Begin Reading text
PATCH: Make pg_stop_backup() archive wait optional
Currently pg_stop_backup() will wait for all WAL to be archived before
returning. If there is a problem with the archive command or a large
backlog it may not return for a very long time (if ever). Backup
software is faced with the choice of cancelling the query and hoping the
stop backup record was written or waiting indefinitely.
The purpose of this patch is to make waiting for archive optional, with
the default being the current behavior, i.e., to wait for all WAL to be
archived. This functionality is already used internally by
pg_basebackup, so the only real change is to expose it through the
pg_stop_backup() function.
I wasn't sure where, if anywhere, to put tests (the underlying
functionality is tested in the pg_basebackup TAP tests). test/recovery
and bin/pg_basebackup did not seem like appropriate places and the
pg_regress tests are not capable enough. It seems like a new
test/backup suite would be a good idea but I wanted to get some feedback
before proceeding in that direction.
End Reading text
Begin Provided data
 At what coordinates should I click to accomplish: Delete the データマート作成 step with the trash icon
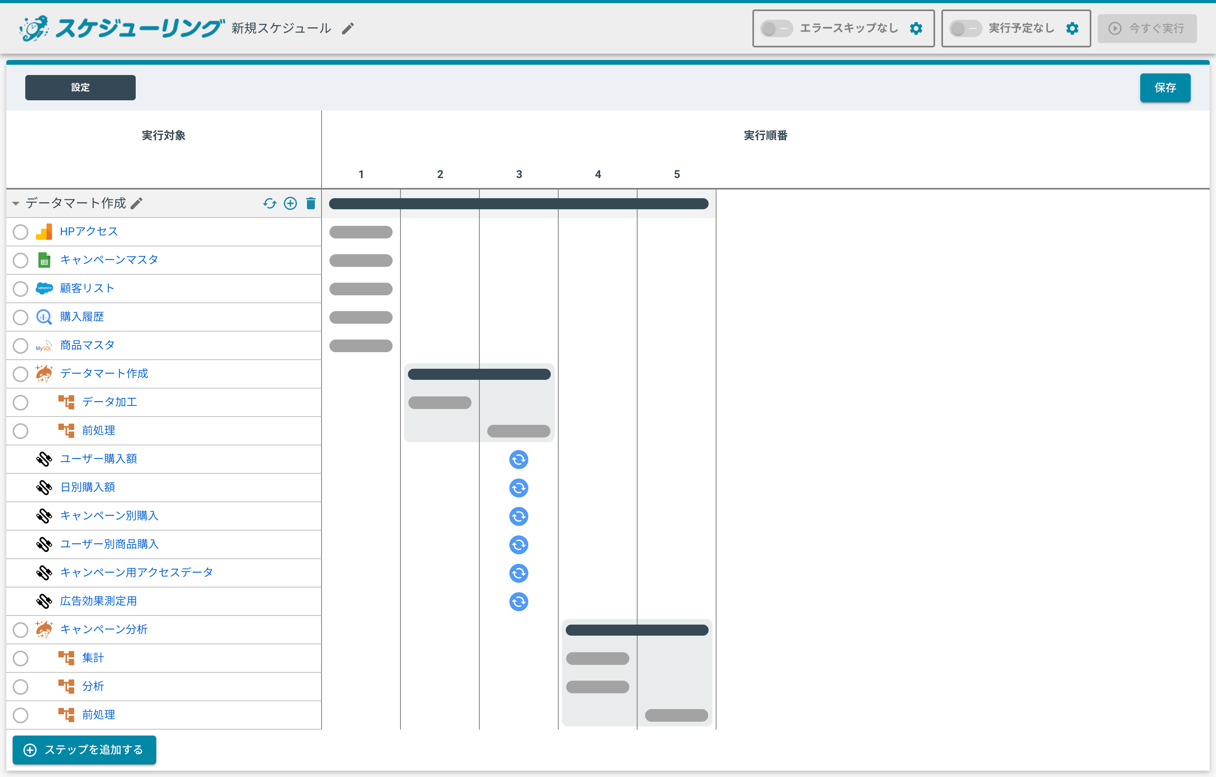point(311,203)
End Provided data
__Stated goal__. Summarize the pg_stop_backup() patch post in two sentences. The data has no role here.

__Complete answer__. pg_stop_backup() currently waits for all WAL to be archived before returning, so an archive command problem or a large backlog can keep it from returning for a very long time, if ever, and backup software must either cancel the query or wait indefinitely. The patch makes that wait optional, with waiting kept as the default, by exposing through pg_stop_backup() functionality that pg_basebackup already uses internally, and the author asks for feedback on where tests should go.